Task item » Please give back, word for word, each line from the start of the entries through the one in which "Task: Click the CHECK button" is found.

Supplied data »
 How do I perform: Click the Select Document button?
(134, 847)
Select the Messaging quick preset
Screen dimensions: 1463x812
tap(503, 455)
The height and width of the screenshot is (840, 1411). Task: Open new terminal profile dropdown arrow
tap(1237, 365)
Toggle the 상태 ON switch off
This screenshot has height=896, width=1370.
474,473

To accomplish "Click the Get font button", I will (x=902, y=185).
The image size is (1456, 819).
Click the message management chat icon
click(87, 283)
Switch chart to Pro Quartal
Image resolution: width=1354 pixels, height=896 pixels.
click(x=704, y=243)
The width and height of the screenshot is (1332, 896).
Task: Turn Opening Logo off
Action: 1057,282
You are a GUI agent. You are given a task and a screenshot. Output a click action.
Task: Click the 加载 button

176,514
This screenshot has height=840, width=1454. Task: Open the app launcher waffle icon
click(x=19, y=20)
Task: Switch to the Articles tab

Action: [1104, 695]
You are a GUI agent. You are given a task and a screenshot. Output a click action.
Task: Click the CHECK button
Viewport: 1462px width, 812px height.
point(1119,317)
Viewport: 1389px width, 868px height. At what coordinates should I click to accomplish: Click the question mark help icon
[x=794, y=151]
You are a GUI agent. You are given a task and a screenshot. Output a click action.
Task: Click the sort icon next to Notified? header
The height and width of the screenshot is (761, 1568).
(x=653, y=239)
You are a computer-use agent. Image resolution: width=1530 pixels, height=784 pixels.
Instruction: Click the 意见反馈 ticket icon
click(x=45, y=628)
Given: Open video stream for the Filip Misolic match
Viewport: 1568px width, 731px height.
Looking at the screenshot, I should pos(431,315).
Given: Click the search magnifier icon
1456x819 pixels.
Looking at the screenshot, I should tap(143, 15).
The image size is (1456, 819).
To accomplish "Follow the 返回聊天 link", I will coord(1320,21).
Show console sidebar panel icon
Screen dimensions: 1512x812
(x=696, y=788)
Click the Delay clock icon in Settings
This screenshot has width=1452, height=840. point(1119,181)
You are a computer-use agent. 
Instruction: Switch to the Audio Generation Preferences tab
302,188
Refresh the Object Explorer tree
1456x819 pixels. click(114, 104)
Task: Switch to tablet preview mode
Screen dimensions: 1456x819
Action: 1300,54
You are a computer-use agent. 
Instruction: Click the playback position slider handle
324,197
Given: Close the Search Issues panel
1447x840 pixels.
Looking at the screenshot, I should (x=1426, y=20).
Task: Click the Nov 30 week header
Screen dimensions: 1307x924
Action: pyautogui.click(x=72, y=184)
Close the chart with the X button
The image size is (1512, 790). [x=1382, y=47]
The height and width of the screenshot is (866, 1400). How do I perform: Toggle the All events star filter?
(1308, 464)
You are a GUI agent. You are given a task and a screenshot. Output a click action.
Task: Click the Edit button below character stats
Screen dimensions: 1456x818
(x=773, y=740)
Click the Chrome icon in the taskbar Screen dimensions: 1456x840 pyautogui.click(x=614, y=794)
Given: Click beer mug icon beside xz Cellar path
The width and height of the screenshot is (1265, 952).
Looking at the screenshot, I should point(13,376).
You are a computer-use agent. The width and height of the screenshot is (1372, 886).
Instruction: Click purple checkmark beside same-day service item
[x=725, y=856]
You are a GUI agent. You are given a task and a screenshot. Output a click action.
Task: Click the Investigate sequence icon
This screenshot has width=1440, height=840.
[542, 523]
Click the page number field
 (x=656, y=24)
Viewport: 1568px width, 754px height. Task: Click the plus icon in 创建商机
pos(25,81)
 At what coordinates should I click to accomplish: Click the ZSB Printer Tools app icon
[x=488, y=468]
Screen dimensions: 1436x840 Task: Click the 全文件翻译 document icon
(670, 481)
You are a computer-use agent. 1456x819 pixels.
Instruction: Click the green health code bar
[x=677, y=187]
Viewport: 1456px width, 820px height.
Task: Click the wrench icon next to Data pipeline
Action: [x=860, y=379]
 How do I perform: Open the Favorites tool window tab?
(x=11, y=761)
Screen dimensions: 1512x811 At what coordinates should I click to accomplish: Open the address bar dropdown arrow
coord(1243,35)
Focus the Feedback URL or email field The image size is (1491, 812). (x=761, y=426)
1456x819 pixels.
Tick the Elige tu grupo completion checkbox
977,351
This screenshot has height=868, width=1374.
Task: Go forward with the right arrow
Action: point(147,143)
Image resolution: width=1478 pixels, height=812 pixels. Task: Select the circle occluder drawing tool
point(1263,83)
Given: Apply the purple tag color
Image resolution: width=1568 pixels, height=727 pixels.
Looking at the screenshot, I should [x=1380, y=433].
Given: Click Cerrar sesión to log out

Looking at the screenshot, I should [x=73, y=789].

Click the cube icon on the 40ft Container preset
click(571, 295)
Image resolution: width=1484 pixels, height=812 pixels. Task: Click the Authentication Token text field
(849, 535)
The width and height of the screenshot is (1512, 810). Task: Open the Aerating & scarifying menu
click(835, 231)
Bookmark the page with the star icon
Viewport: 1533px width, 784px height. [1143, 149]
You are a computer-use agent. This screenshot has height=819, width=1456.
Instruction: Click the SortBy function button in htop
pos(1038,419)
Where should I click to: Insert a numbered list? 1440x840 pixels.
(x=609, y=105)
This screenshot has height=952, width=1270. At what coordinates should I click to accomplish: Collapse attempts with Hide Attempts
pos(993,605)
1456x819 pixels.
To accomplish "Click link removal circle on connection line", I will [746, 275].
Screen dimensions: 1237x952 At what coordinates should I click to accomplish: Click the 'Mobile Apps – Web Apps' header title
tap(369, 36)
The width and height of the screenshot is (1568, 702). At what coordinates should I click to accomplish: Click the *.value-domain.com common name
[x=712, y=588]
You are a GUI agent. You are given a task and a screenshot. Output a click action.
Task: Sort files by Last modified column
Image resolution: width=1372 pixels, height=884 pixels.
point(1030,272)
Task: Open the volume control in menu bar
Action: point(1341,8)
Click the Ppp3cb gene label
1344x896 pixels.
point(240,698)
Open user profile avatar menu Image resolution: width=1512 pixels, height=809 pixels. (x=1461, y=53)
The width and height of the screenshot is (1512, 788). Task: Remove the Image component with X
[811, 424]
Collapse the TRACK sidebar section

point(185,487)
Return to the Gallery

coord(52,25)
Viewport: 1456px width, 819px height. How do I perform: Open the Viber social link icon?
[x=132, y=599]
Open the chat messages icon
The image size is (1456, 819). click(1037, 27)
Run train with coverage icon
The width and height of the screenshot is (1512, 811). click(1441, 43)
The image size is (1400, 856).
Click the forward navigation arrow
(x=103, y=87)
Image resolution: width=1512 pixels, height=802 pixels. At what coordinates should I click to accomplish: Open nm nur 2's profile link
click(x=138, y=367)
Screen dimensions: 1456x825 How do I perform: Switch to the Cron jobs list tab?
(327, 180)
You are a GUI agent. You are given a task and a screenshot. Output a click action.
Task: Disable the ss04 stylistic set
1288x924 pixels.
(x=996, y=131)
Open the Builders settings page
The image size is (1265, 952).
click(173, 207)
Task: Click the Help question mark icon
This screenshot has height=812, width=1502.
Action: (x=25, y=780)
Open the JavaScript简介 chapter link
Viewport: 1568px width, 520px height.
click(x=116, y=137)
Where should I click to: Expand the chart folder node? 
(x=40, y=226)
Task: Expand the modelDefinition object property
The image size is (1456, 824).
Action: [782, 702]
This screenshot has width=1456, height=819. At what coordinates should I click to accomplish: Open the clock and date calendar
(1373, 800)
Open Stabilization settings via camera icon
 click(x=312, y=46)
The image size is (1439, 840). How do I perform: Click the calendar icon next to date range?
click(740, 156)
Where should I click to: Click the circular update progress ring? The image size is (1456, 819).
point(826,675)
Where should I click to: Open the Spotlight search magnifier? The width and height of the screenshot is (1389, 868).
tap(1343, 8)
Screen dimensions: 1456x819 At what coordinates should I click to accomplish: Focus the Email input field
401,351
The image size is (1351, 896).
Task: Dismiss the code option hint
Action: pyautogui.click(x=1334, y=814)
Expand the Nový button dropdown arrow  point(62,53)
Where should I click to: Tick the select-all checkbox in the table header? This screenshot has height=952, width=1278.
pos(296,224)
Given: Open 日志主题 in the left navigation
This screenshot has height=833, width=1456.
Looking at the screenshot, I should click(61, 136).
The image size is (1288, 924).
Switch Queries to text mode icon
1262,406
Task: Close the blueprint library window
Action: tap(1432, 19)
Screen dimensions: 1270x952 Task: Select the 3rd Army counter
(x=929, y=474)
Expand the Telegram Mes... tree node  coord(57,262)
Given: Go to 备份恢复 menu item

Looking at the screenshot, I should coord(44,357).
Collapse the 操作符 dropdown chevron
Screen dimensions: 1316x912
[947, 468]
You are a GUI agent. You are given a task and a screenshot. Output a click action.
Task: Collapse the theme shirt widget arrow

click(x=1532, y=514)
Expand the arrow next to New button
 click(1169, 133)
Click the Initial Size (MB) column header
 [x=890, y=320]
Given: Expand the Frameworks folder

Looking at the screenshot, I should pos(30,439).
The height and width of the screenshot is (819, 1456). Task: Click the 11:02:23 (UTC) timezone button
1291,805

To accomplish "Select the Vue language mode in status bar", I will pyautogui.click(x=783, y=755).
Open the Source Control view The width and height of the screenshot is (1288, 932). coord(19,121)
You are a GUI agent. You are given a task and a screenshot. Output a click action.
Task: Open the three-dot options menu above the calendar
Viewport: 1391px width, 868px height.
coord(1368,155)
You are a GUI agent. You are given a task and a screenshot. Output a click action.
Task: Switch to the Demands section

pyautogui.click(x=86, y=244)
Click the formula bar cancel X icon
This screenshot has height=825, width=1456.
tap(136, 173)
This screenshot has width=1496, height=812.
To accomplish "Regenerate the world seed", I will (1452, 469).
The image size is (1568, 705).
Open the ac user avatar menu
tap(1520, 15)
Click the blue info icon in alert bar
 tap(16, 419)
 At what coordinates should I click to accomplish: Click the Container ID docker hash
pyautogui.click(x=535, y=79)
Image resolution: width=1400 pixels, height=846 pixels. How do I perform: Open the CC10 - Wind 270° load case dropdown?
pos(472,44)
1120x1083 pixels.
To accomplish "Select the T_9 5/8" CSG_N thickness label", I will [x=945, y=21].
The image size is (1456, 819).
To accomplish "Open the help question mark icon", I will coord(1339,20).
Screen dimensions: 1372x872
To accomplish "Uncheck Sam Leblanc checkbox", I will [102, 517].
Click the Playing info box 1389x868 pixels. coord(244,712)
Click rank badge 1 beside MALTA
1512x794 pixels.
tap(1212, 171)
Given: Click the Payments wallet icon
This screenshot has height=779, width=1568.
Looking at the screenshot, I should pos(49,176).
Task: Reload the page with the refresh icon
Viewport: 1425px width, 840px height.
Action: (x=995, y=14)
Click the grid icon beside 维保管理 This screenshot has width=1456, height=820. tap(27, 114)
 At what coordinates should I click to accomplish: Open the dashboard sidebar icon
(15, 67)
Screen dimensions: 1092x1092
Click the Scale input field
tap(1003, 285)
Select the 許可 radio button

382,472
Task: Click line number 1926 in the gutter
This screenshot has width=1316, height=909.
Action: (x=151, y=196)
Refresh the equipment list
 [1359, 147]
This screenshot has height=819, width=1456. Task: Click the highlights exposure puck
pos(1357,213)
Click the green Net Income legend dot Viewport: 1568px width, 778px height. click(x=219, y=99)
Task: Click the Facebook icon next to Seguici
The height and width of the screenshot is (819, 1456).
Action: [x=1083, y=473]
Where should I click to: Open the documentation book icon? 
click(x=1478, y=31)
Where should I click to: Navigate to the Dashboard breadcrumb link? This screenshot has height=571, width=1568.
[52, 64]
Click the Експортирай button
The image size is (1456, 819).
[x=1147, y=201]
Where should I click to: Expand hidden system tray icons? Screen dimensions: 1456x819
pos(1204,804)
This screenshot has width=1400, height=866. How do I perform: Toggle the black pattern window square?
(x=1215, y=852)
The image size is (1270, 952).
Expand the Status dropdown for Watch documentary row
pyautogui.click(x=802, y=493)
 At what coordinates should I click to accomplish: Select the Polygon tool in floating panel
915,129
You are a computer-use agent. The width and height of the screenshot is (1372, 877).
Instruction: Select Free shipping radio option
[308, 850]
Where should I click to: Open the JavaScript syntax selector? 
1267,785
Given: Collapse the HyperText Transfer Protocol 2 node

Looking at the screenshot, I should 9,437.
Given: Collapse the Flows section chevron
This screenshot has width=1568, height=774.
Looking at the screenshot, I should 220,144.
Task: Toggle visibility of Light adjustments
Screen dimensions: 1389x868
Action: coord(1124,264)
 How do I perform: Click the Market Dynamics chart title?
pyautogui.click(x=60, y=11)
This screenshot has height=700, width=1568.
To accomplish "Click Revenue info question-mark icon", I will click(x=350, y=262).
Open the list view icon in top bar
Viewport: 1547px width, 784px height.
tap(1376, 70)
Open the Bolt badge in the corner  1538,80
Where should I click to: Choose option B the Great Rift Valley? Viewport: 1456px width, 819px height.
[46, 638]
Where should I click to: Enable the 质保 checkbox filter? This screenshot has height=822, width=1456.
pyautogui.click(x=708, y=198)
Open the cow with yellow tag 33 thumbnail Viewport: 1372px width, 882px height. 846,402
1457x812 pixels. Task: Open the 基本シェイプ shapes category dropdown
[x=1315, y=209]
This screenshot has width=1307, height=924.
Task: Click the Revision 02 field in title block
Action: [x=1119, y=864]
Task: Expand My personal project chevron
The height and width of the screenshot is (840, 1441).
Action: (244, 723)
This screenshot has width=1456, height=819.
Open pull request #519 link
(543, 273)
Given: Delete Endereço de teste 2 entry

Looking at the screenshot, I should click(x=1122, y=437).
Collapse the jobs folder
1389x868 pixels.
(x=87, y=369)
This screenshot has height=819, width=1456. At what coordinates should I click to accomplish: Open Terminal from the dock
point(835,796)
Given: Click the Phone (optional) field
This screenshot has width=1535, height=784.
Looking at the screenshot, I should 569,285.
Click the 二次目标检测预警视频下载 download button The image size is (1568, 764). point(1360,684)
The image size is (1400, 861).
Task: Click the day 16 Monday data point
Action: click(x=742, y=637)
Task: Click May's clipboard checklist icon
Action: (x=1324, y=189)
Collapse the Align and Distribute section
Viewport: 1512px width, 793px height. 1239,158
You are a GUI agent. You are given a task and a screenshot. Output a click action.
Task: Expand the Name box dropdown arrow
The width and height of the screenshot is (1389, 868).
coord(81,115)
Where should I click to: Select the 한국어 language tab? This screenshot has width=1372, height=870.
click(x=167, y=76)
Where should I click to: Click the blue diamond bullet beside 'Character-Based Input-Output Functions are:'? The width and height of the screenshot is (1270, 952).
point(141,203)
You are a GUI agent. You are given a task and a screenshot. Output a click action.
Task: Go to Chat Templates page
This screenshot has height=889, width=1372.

Response below »
 How do I perform: Click the Select Document button?
(134, 847)
Select the Messaging quick preset
Screen dimensions: 1463x812
tap(503, 455)
The height and width of the screenshot is (840, 1411). Task: Open new terminal profile dropdown arrow
tap(1237, 365)
Toggle the 상태 ON switch off
This screenshot has height=896, width=1370.
474,473

To accomplish "Click the Get font button", I will (x=902, y=185).
The image size is (1456, 819).
Click the message management chat icon
click(87, 283)
Switch chart to Pro Quartal
Image resolution: width=1354 pixels, height=896 pixels.
click(x=704, y=243)
The width and height of the screenshot is (1332, 896).
Task: Turn Opening Logo off
Action: 1057,282
You are a GUI agent. You are given a task and a screenshot. Output a click action.
Task: Click the 加载 button

176,514
This screenshot has height=840, width=1454. Task: Open the app launcher waffle icon
click(x=19, y=20)
Task: Switch to the Articles tab

Action: [1104, 695]
You are a GUI agent. You are given a task and a screenshot. Output a click action.
Task: Click the CHECK button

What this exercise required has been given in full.